Clear Vision was an automobile windshield repair company which operated inside individual auto dealership repair shops. Clear Vision’s business practice was to repair a customer’s windshield once the customer had signed an assignment of the right to payment to Clear Vision under the customer’s insurance policy. After the windshield was repaired, Clear Vision would then submit the invoice directly to the customer’s insurance company. With respect to Safeco, Clear Vision had submitted thousands of glass repair claims, even though there was no contractual relationship between Clear Vision and Safeco. Eighty-five percent of the direct invoices were paid in the full amount of the invoice while 15% of the invoices were not paid. Throughout this process, Safeco never raised the anti-assignment clause as the reason why it was not paying the Clear Vision invoice. Recently the Texas Appeals Court found that the relationship between Clear Vision and Safeco resulted in a waiver of Safeco’s policy right to assert the anti-assignment clause in its policy.

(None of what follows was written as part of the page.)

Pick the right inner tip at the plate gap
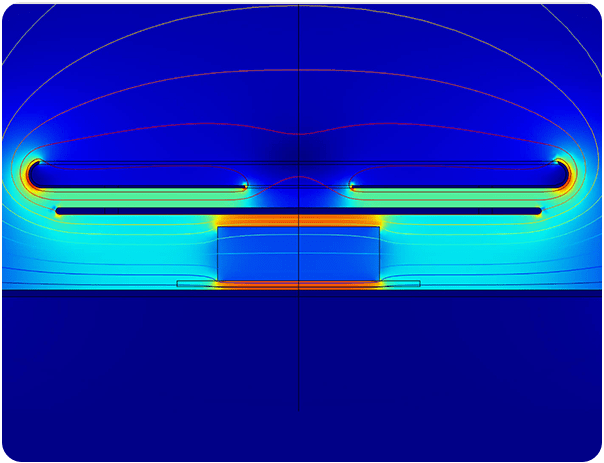Viewport: 604px width, 463px height. [x=353, y=185]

In Safeco Ins. Co. of Am. v. Clear Vision Windshield Repair, LLC, 564 S.W.3d 913 (Tex. App. 2018), Safeco refused to pay four of Clear Vision’s invoices. In turn, Clear Vision sued Safeco for breach of contract predicated upon the assignment given by the customer/insured. Under Safeco’s business practice, it had given an exclusive contract to Safelight as a third-party administrator for all glass damage claims nationwide. Under the arrangement Safeco had authorized Safelight to pay glass repair vendors directly. Safeco also paid invoices.

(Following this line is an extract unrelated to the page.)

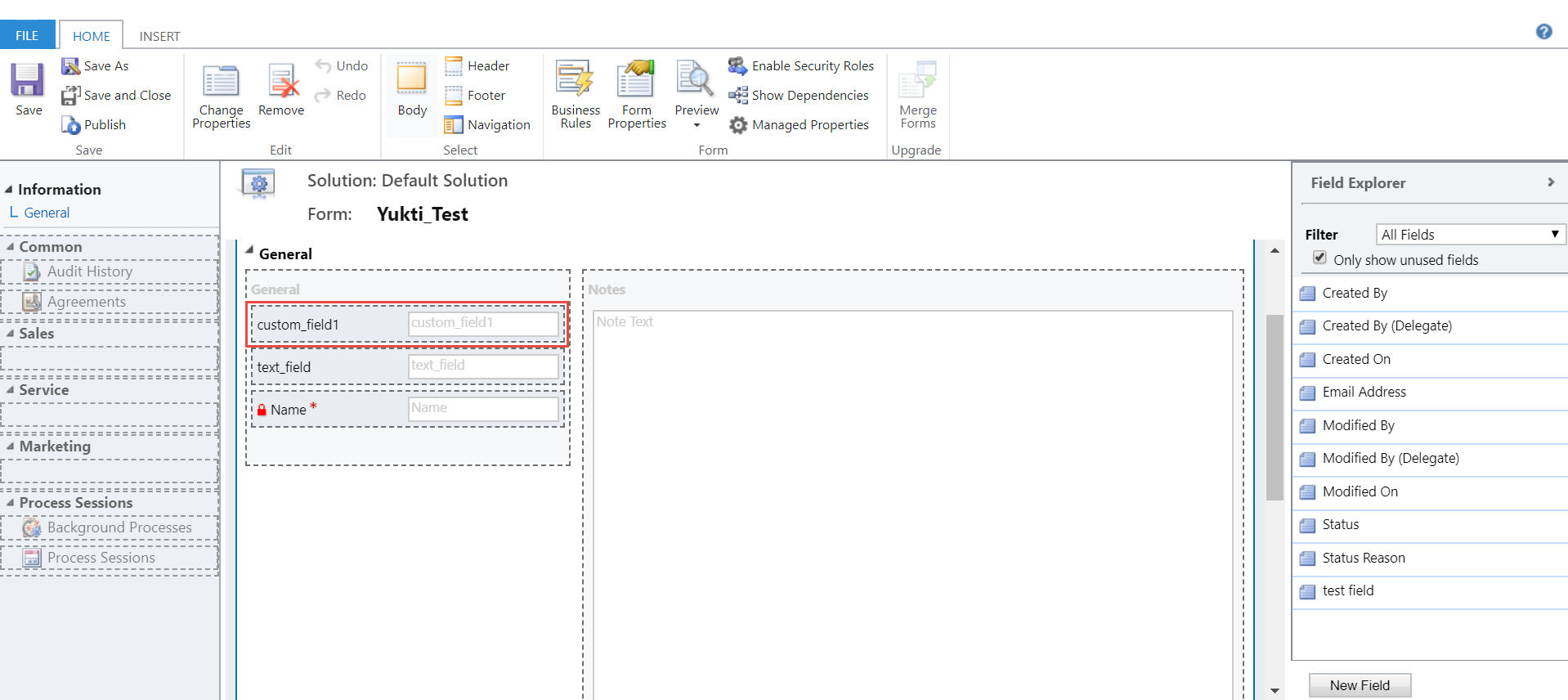Screen dimensions: 1568x700
Task: Click the Change Properties icon
Action: (221, 80)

The trial court held that Safeco had never previously raised the anti-assignment clause on Clear Vision claims invoices that it did not pay and under the facts presented regarding the four invoices at issue that were unpaid, Safeco waited six months after nonpayment to first assert the defense of the anti-assignment clause. The trial court’s determination that Safeco had waived enforcement of the anti-assignment clause was affirmed by the Texas Court of Appeals.